| YOUR TASKS |
a: Print the part of the colonoscopy case account that opens with the words containing "- the kinesthetic experience" and closes with "after regaining consciousness.".
b: In the colonoscopy case account, what distress rating did Pierre give at the start of the session?

| DOCUMENT EXCERPT |
Pierre, a young man with Crohn's disease, regularly needs to undergo a colonoscopy and kept postponing his appointment for this annoying examination. The last one had been done five years ago and it was overdue. In the initial interview it turned out that Pierre's resistance was not related to the examination itself, this takes place under anesthesia, but to the tedious preparation in which one has to drink liters of an unpleasant smelling liquid. He also feared the repetition of an earlier situation when he threw up a few bottles of this fluid and had to start the preparations all over again.

His level of distress while imagining preparing for the colonoscopy at the beginning of the session was extremely high, a 10 on the 0-10 scale. In the application of the Logosynthesis sentences Pierre neutralised a range of perceptual triggers one by one:

- the terrible taste of the saline solution he had to drink.
- the pink colour of the saline solution in the bottles.
- the visual markers on the bottles, which signified how much he had to drink each 15 minutes.  
- the smell of the saline solution in his nose.
- the kinesthetic experience of his stomach feeling like it was going to explode from the fluid.
- the dissociated image of himself vomiting out a wave of the fluid.
- the image of the yellow floor and the white doctor's coat after regaining consciousness.

After these seven rounds Pierre's feet felt warm, and he perceived the colours in the room more intensely. When I asked him to imagine making an appointment and going through the preparations, we had to do one last round on the image of the monitor and the colonoscopy tube in the examination room. Then he said: "I feel tired, now I'm going to sleep while they're doing the procedure." It turned out that the colonoscopy itself was associated with a deep feeling of relaxation as a result of the anesthesia.

| RECORDS |

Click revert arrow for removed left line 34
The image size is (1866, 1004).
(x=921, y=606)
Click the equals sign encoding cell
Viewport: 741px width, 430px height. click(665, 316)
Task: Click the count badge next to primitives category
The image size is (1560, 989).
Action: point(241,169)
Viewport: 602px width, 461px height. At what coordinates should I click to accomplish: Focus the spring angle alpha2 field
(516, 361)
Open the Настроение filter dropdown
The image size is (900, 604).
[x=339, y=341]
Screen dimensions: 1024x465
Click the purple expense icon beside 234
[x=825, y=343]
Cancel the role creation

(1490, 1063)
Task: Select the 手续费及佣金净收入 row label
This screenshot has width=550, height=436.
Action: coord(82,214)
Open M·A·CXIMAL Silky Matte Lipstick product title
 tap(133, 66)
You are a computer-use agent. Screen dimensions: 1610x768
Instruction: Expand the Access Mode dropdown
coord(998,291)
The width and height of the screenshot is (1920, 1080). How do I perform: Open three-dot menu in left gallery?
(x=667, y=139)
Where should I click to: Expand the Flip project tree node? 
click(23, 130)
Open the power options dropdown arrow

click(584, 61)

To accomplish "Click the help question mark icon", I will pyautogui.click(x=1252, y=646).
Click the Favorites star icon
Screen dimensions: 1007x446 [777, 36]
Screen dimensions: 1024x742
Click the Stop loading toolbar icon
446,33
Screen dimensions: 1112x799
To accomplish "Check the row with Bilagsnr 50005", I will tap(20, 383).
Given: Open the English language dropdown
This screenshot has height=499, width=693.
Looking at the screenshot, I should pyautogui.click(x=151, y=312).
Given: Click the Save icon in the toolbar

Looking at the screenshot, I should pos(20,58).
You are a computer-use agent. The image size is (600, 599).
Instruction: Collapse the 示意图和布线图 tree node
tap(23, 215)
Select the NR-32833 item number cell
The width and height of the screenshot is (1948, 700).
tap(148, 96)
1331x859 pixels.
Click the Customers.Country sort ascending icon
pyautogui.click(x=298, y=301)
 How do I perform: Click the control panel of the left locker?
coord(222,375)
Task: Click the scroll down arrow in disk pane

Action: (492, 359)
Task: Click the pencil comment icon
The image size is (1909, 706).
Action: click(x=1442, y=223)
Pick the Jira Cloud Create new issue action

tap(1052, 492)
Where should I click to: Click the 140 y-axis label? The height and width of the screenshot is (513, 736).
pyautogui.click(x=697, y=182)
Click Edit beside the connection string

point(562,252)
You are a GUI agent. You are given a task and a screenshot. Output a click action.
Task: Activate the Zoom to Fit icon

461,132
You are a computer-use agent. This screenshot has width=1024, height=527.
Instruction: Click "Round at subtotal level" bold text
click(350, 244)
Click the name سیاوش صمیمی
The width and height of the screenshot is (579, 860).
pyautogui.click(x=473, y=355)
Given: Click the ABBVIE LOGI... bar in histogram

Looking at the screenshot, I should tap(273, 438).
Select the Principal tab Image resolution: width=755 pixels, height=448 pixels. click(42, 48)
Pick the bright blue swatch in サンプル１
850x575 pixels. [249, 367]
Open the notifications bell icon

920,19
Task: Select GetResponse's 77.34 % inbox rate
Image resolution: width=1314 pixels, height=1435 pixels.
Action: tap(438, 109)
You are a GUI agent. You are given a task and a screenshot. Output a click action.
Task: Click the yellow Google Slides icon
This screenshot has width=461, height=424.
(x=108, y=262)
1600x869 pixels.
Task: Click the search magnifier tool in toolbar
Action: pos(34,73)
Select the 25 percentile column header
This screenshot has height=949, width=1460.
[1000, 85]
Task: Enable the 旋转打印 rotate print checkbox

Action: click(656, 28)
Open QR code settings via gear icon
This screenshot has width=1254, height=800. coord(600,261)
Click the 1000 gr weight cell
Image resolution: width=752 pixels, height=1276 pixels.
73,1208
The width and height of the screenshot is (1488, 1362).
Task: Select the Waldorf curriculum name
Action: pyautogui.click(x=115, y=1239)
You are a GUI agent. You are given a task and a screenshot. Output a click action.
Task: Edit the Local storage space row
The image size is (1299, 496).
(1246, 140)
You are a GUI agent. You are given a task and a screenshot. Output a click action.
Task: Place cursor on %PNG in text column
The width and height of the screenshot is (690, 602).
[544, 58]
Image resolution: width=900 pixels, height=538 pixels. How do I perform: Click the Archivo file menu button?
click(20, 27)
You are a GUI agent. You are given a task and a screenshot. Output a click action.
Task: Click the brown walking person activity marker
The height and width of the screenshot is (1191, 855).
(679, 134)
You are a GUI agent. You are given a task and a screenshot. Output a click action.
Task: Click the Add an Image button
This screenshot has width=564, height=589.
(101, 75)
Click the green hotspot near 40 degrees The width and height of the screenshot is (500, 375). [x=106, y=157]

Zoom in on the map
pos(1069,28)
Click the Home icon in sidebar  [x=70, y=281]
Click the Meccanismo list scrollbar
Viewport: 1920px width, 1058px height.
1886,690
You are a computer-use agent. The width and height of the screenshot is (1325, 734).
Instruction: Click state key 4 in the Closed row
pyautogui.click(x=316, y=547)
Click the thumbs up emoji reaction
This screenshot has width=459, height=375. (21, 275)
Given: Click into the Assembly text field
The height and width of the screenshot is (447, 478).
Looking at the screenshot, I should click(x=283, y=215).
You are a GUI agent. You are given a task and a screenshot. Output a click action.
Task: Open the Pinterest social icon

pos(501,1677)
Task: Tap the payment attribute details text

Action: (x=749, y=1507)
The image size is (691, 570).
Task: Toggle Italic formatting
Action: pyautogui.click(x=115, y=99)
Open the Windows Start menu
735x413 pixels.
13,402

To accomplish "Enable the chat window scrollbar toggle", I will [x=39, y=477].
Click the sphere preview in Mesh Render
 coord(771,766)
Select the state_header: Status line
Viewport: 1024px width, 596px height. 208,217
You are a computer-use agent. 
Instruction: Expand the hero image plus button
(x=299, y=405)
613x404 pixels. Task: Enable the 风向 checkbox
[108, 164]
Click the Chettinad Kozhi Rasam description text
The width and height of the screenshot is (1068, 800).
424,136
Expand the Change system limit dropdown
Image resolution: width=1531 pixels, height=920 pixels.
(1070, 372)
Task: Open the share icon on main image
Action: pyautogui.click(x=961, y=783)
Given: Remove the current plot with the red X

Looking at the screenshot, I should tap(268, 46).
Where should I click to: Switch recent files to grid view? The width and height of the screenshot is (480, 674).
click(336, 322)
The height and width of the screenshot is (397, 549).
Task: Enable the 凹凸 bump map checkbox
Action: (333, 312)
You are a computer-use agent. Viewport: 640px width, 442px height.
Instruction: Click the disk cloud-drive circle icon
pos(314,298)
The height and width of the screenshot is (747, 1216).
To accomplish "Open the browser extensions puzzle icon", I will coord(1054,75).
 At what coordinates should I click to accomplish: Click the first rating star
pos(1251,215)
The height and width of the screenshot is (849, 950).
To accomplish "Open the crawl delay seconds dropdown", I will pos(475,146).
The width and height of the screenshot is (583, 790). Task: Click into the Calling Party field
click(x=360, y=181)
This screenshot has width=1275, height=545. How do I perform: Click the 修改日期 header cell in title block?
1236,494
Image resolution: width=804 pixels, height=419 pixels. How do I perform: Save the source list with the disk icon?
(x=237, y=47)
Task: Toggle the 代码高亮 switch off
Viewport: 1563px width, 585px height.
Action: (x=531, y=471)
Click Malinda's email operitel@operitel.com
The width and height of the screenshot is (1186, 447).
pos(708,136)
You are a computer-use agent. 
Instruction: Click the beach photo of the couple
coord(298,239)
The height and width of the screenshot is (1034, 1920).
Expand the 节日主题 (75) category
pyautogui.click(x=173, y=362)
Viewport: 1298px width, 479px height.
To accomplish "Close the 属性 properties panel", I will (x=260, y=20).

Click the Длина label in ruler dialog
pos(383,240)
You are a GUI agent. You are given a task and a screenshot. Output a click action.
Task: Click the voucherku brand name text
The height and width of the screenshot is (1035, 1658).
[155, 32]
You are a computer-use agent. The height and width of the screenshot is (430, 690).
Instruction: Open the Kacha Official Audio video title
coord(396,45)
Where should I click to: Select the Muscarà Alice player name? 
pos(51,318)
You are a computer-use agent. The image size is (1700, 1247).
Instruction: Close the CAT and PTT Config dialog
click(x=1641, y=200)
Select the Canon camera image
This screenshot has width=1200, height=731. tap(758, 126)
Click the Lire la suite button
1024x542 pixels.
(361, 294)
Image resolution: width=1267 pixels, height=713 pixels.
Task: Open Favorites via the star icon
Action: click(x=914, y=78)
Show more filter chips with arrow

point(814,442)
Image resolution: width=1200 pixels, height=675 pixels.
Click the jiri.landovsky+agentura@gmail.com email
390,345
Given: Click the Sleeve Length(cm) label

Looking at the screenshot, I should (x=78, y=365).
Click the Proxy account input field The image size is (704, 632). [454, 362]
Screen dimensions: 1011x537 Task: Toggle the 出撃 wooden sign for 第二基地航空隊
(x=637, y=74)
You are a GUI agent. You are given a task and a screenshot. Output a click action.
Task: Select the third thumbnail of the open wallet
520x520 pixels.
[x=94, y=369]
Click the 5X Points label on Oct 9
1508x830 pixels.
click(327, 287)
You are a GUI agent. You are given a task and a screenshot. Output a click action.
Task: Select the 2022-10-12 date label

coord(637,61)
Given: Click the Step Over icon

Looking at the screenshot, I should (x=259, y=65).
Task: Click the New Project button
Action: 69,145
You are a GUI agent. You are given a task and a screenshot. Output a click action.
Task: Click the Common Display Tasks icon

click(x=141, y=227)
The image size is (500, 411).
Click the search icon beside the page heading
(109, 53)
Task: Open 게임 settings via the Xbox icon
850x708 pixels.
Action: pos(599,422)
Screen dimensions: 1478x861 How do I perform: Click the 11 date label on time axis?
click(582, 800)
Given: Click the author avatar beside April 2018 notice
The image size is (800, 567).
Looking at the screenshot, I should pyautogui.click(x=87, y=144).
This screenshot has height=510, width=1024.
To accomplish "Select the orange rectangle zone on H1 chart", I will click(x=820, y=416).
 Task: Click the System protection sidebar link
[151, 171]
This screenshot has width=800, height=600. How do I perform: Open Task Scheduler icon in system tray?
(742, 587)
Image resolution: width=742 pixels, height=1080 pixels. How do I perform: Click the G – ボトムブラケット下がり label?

| SOLUTIONS TO EACH TASK |
a:
- the kinesthetic experience of his stomach feeling like it was going to explode from the fluid.
- the dissociated image of himself vomiting out a wave of the fluid.
- the image of the yellow floor and the white doctor's coat after regaining consciousness.

b: A 10 on the 0-10 scale.